Canadian miner Teck Resources on Wednesday abandoned a shareholder resolution to split the company just hours before the vote, as it comes under pressure from a multibillion dollar hostile bid from Glencore.
Teck said it was not confident it could secure the two-thirds support from shareholders necessary to approve the restructuring in its current form, but that it planned to revise its approach.
Swiss miner Glencore launched an unsolicited $23bn bid to merge with Teck that was revealed earlier this month, and encouraged shareholders who supported the bid to vote against Teck’s planned split.
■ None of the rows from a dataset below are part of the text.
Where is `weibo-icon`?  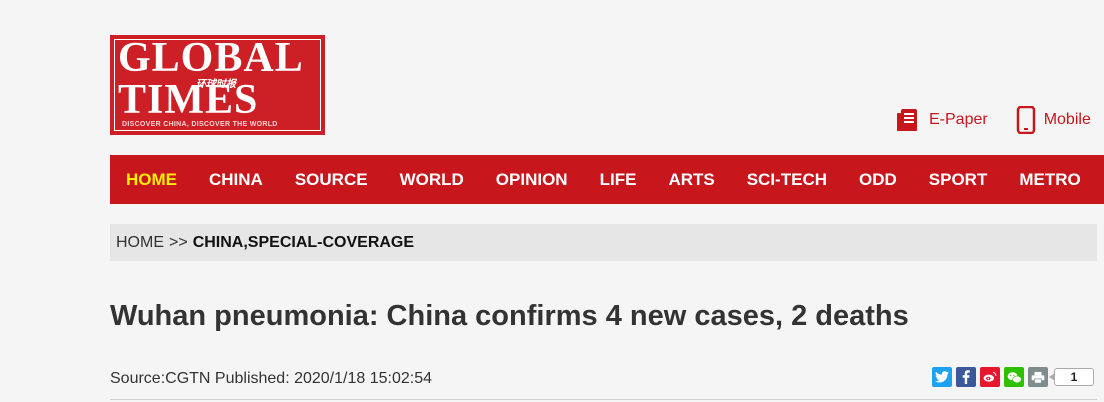
weibo-icon is located at coordinates (990, 377).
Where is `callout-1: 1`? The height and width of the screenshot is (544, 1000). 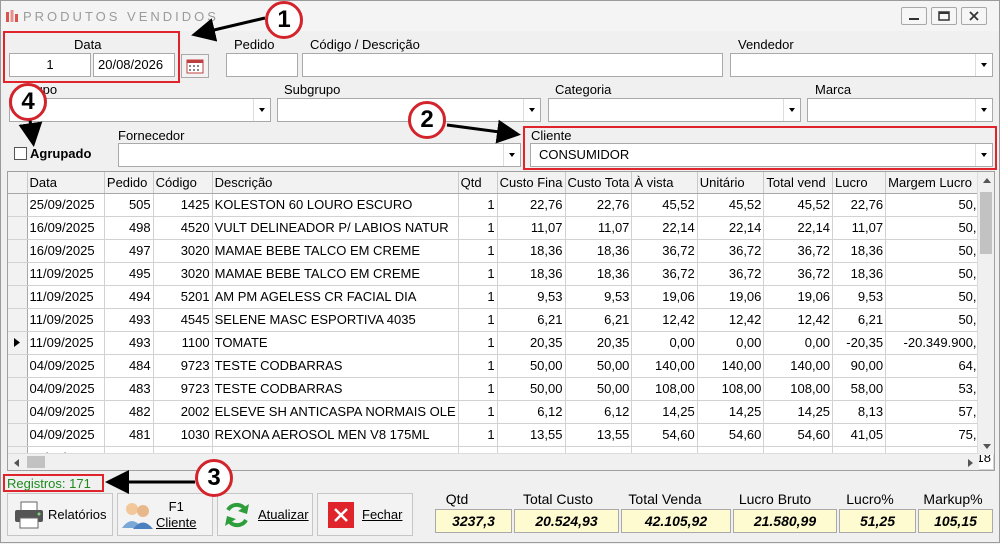 callout-1: 1 is located at coordinates (284, 20).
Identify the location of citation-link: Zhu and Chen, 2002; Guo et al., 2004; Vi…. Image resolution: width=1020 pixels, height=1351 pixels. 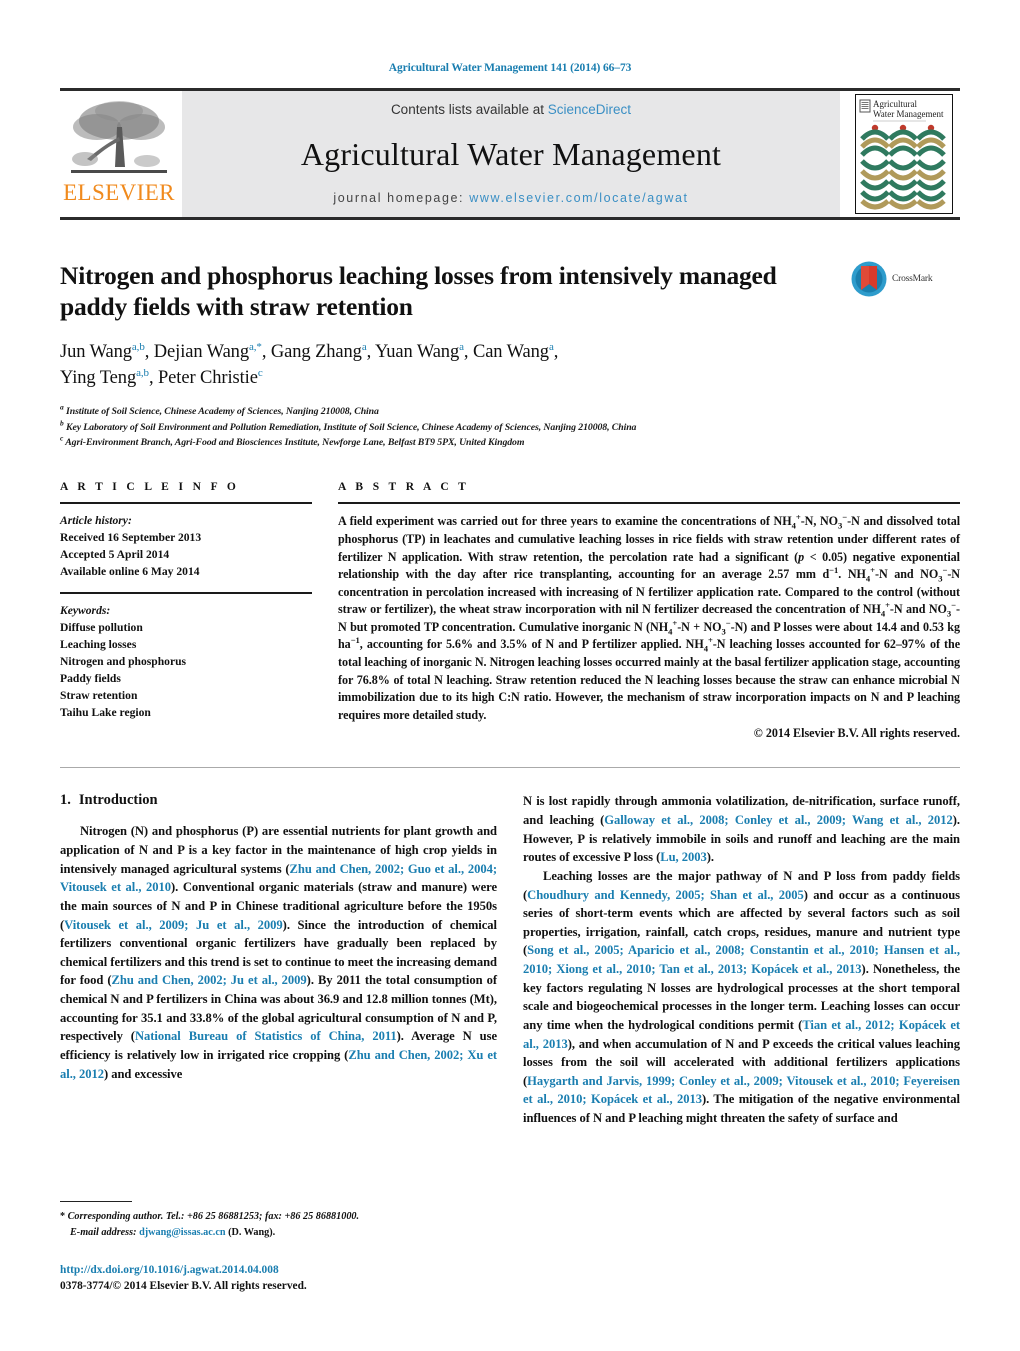
(278, 878).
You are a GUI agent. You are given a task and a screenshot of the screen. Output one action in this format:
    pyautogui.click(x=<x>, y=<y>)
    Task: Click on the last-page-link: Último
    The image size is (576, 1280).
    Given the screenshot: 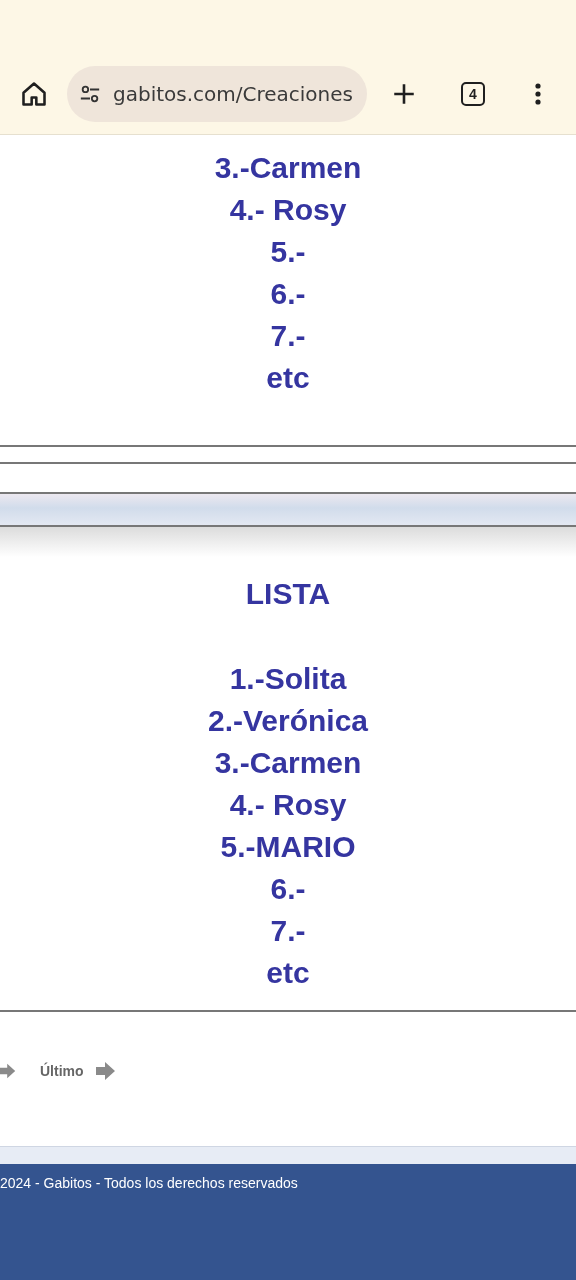 What is the action you would take?
    pyautogui.click(x=62, y=1071)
Teck’s board repeatedly rejected Glencore’s advances.
Teck held its shareholder vote on other resolutions on Wednesday, all of which passed with near-unanimous support, including one that would phase out the company’s supervoting shares over the next six years.
Teck’s chief executive, Jonathan Price, said on Wednesday the company would revise its separation proposal, taking some shareholder concerns into account. “Our plan going forward is to pursue a simpler and more direct separation,” he said.
The original proposal was to divide the company into separately listed businesses — one for metals and one for steelmaking coal — with the coal business continuing to pay royalties to the metals business for three and a half years.
Some shareholders had criticised that structure as being convoluted because of the royalty links.
“[Mergers and acquisitions] can also play a role in creating value when done at the right price, with the right partner, and at the right time,” Price said later at Teck’s shareholder meeting, without mentioning Glencore.
“We have premium businesses, and when it comes to M&A, we firmly believe competition for great assets drives value . . . we’ll not engage on something that is a distraction from our mandate to create the greatest value with the greatest certainty.”
Glencore’s shares closed 2.6 per cent higher at 481.40p in London; Teck’s shares rose 4 per cent to $44.95 in Toronto.
Glencore has spent recent weeks lobbying Teck’s shareholders to support its unsolicited bid, with the chief executive of the Swiss mining and trading house even flying to Toronto to meet shareholders.
Glencore had proposed to merge with Teck, then demerge into two companies — a metals and trading business based in Canada, and a giant coal miner that would be listed in New York.
The Swiss miner said it would not be interested in a deal if Teck proceeded with its own split.
Price said earlier on Wednesday that Glencore’s rejected proposals “remain a non-starter, with the same flawed structure and material execution risks identified by our board.”
Teck’s restructuring proposal would have required two-thirds approval from both the common class B shareholders and the class A supervoting shareholders.
The class A shares are controlled by chair emeritus Norman Keevil alongside Sumitomo Metal Mining, both supporting the restructuring.
However, influential proxy advisers Glass Lewis and Institutional Shareholder Services had both recommended against the restructuring proposal.